CHALLENGE
Count the lines in the stored entries below that contain the word "button", and reply with only that number.

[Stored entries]
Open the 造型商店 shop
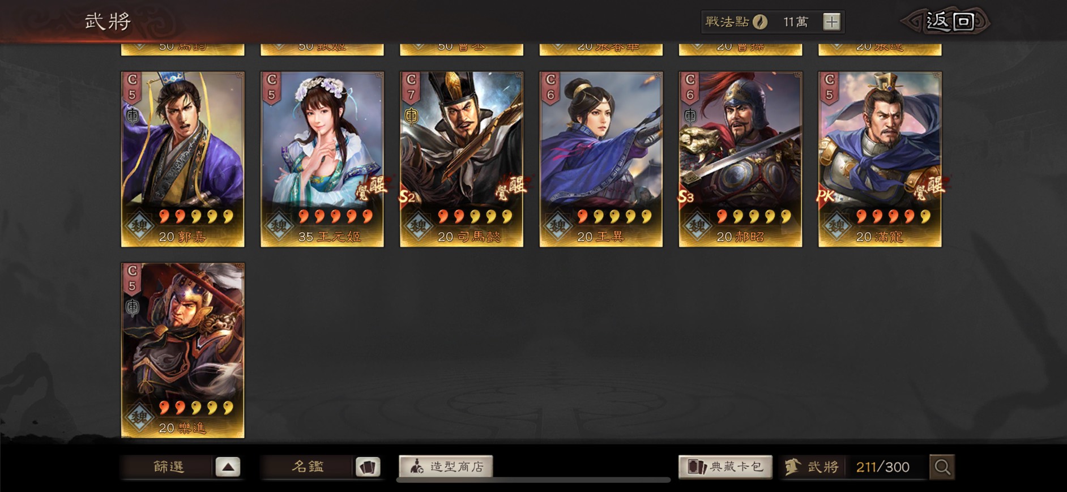This screenshot has width=1067, height=492. 446,467
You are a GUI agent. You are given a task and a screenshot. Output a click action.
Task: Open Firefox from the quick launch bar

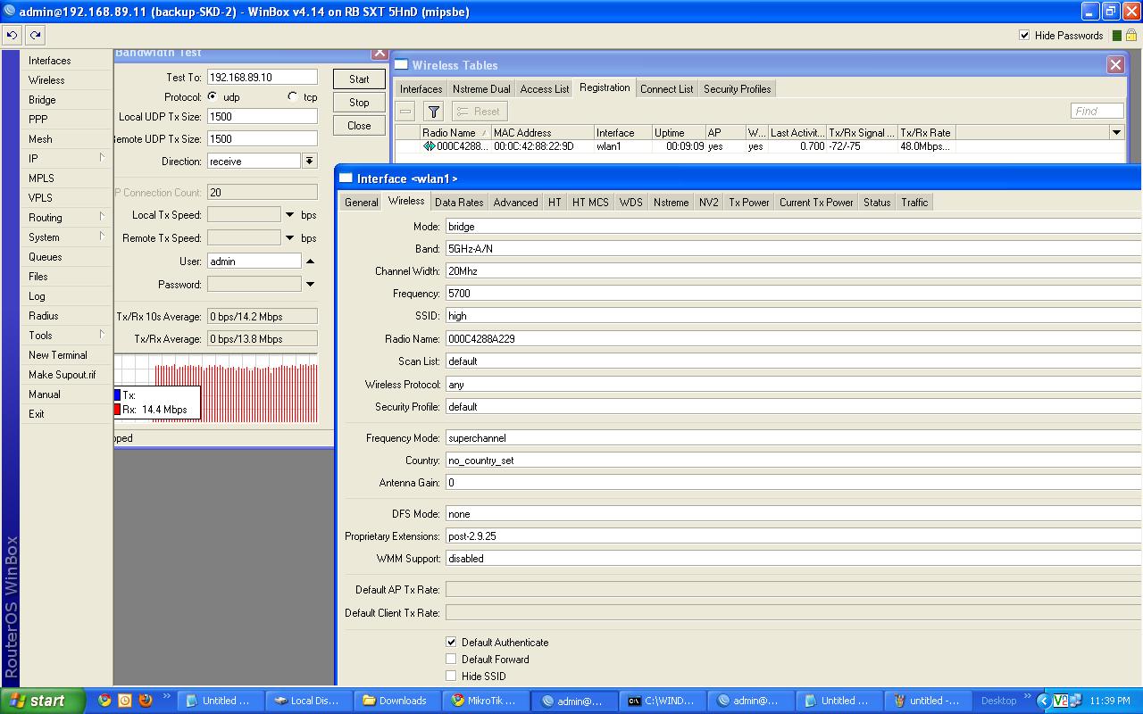146,701
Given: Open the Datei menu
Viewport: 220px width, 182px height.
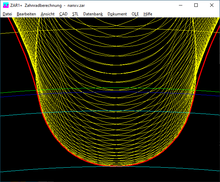Looking at the screenshot, I should pos(7,14).
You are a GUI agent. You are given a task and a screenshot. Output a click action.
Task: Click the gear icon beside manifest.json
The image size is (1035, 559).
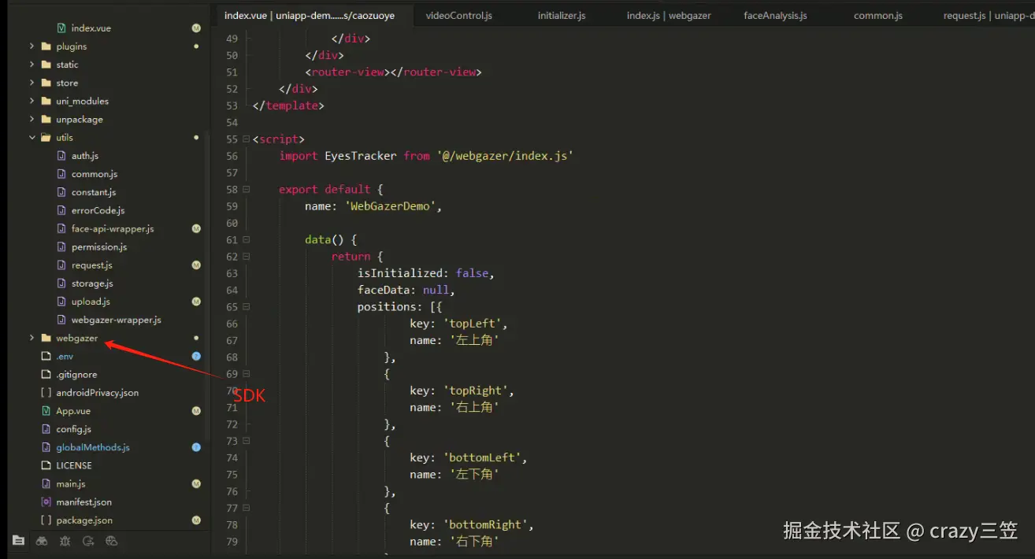[46, 502]
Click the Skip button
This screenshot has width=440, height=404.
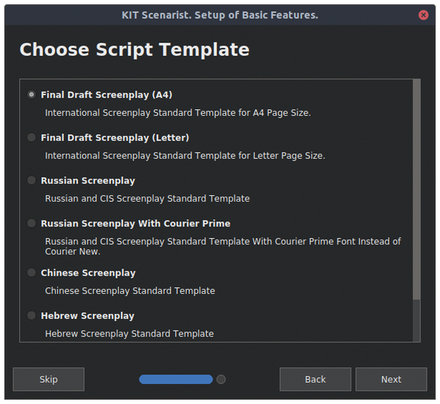tap(48, 379)
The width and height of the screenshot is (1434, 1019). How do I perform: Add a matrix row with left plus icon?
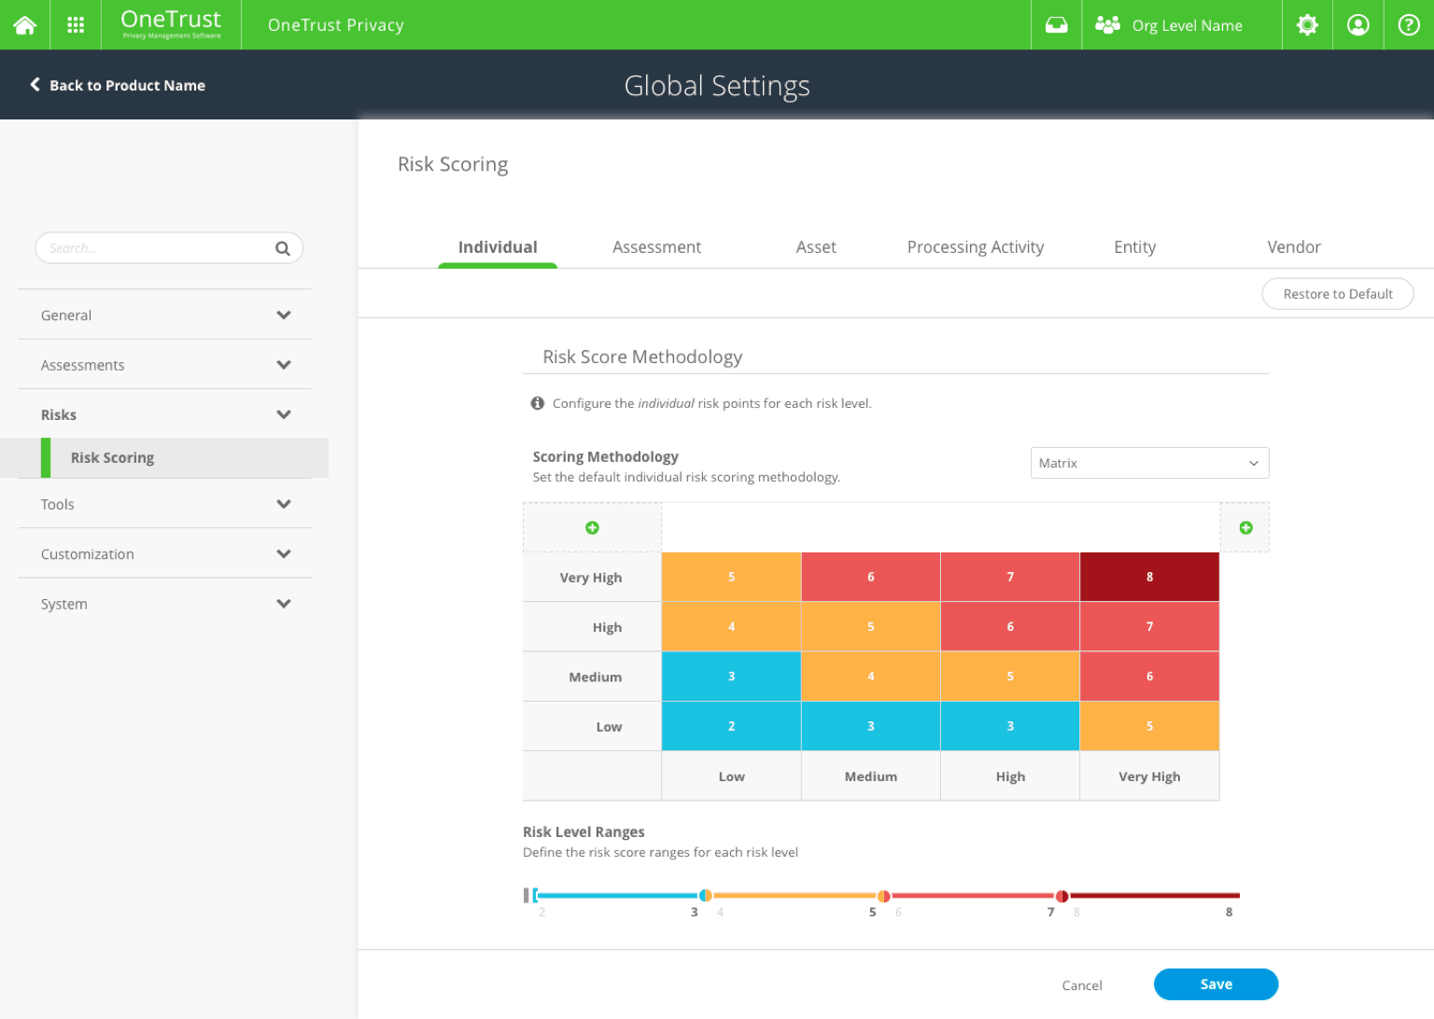pyautogui.click(x=592, y=528)
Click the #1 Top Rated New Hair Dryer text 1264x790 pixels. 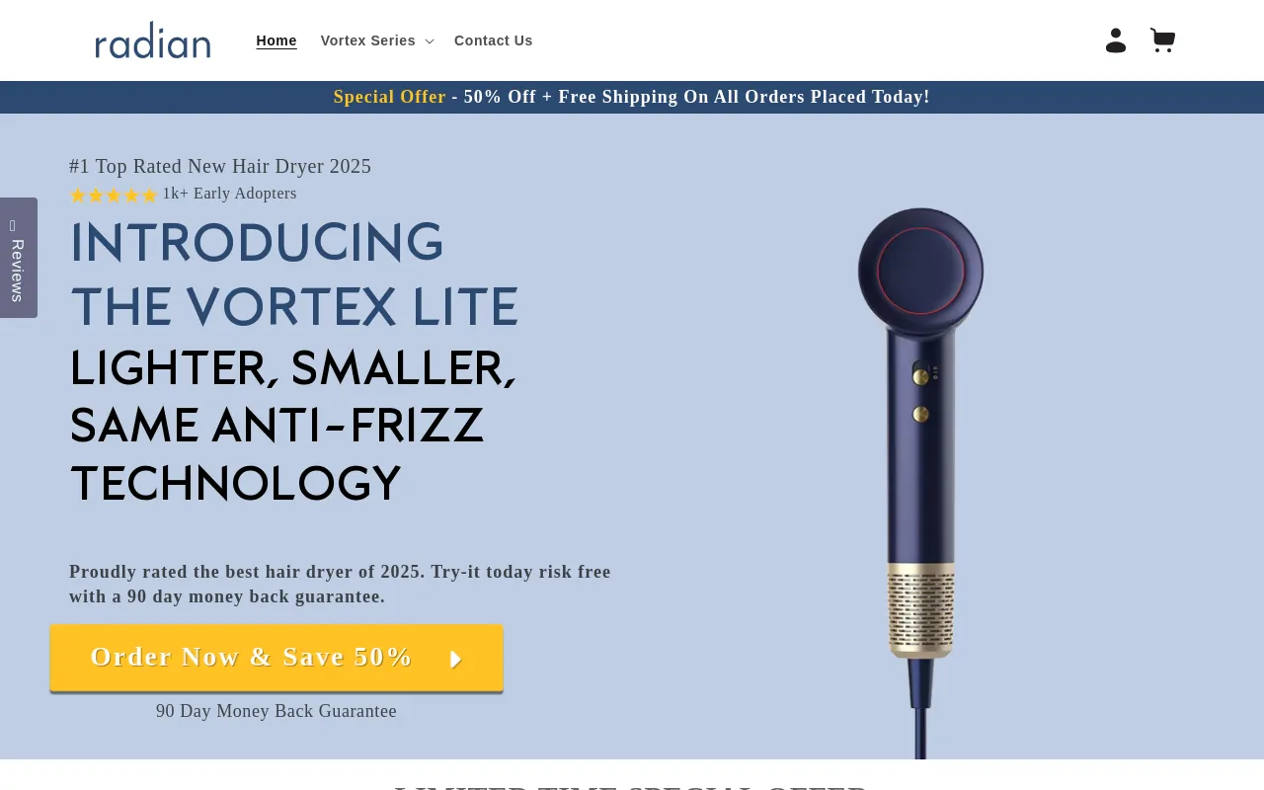[220, 166]
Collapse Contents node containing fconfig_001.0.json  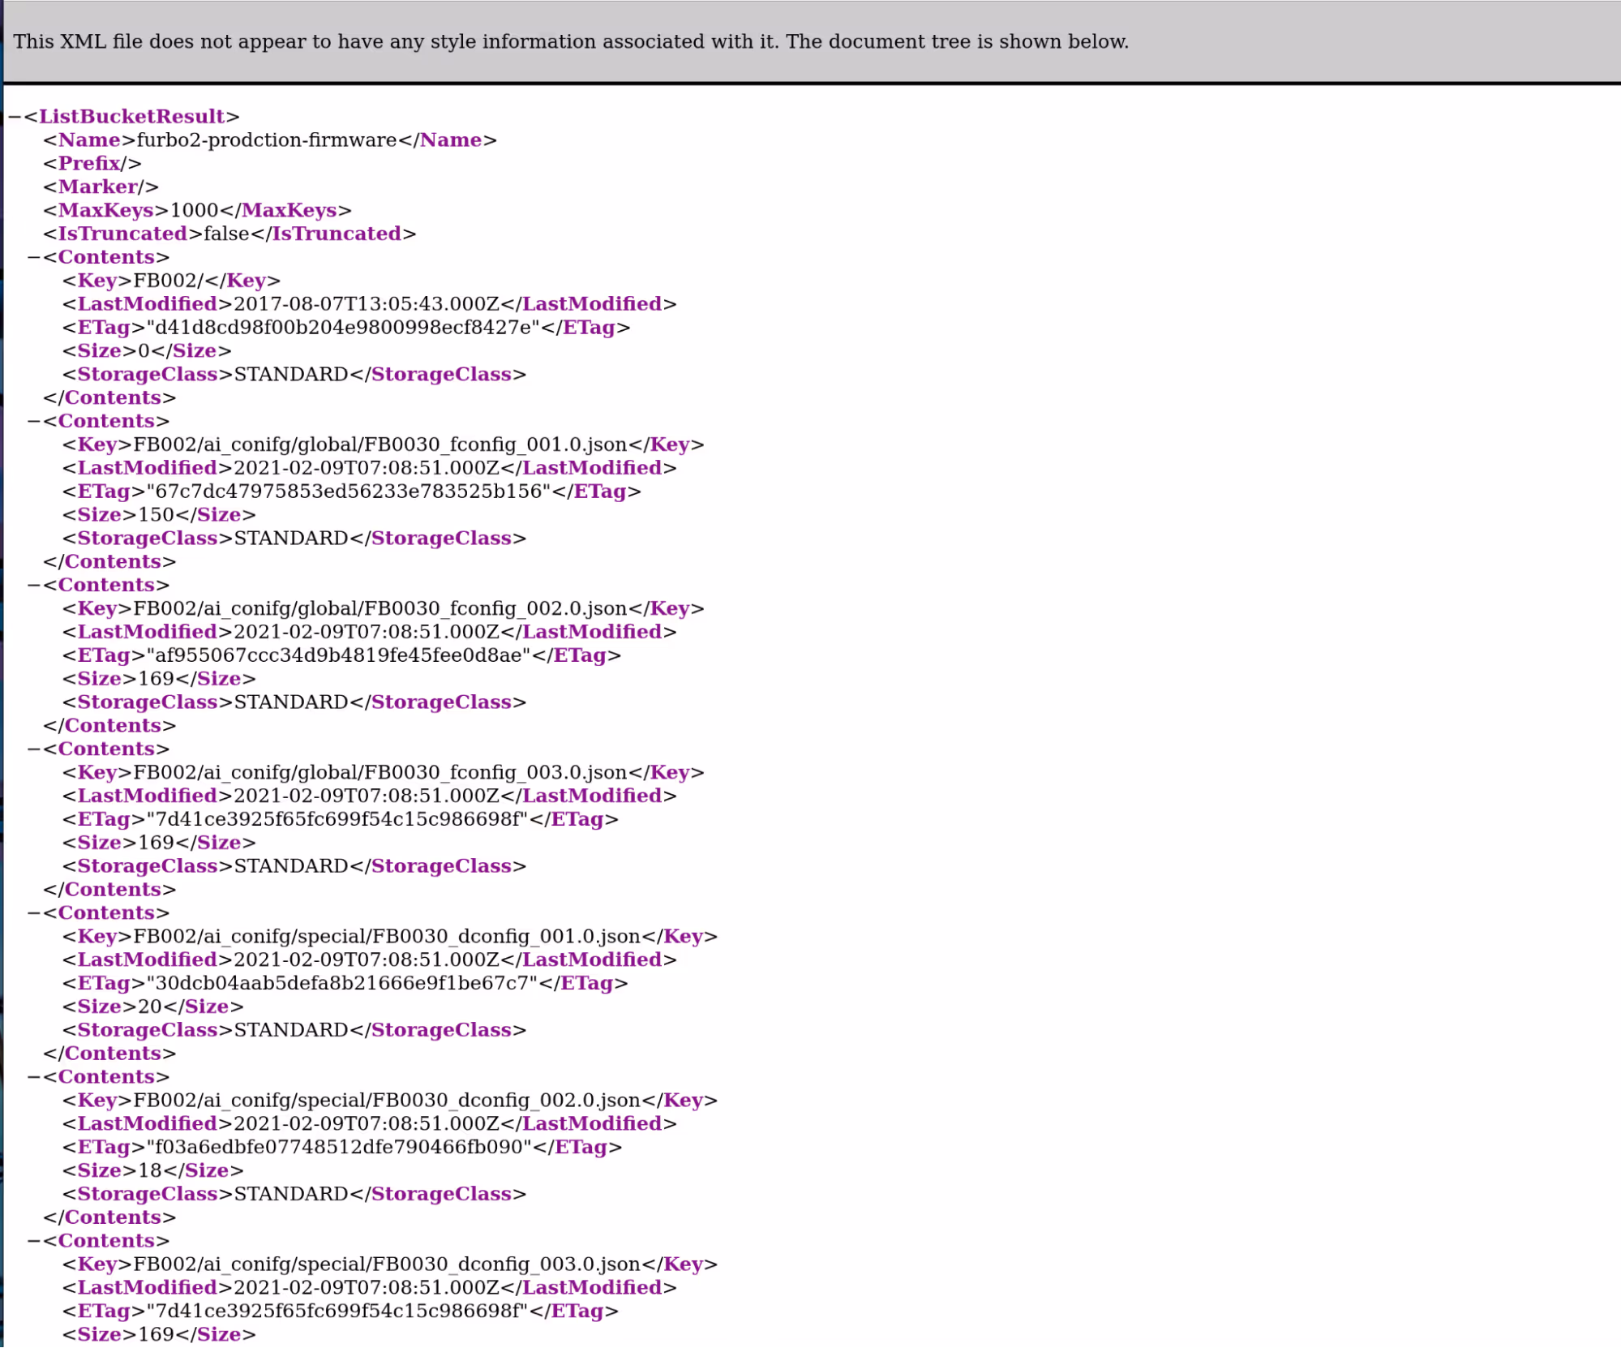34,422
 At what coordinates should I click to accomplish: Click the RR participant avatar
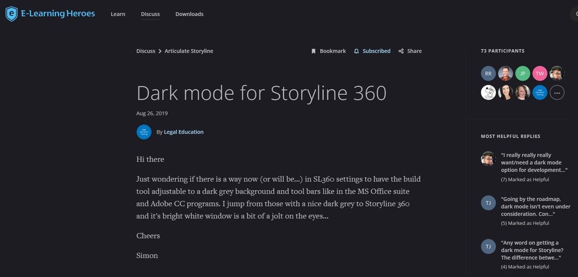pyautogui.click(x=488, y=73)
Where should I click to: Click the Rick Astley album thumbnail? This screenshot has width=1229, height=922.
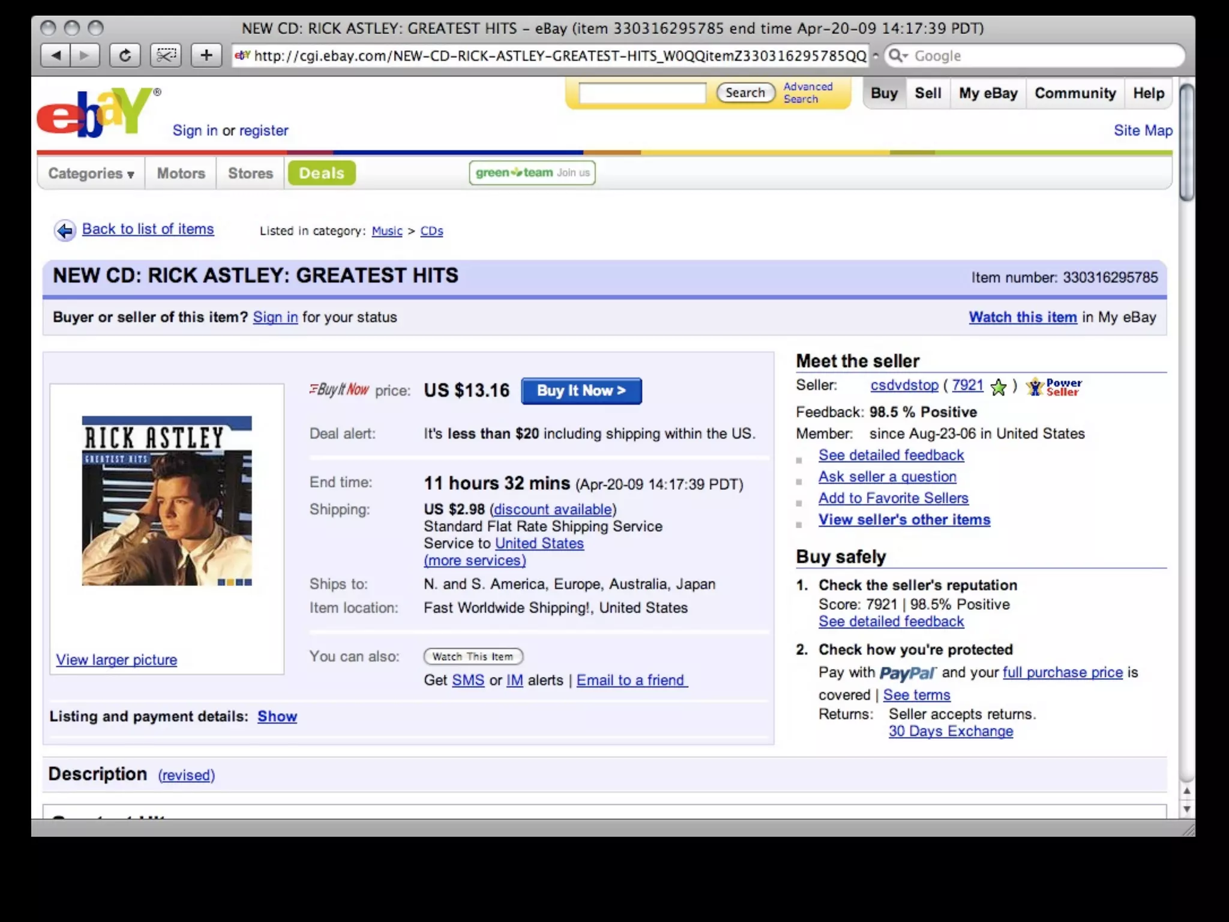[167, 501]
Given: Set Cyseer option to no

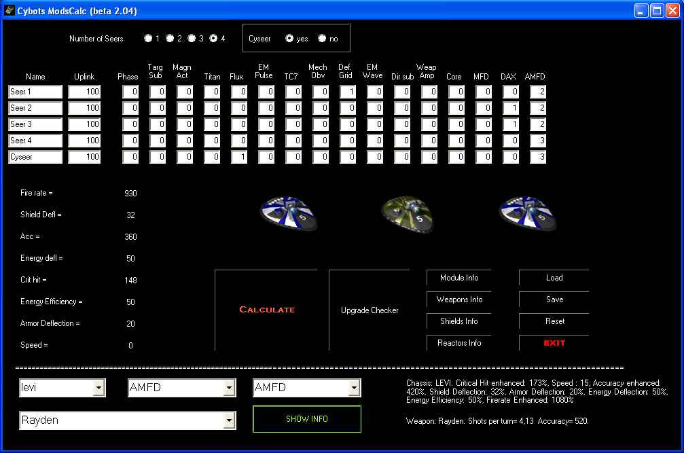Looking at the screenshot, I should point(322,39).
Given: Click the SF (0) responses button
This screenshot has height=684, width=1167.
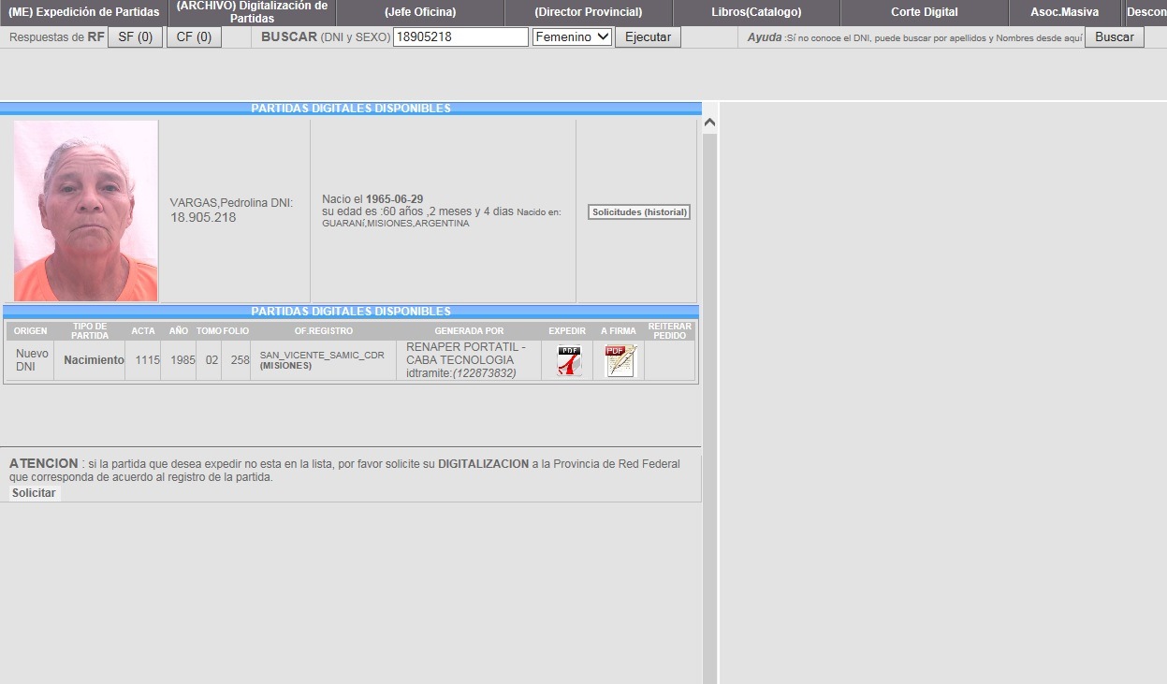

SOLUTION FOR THIS EXERCISE
2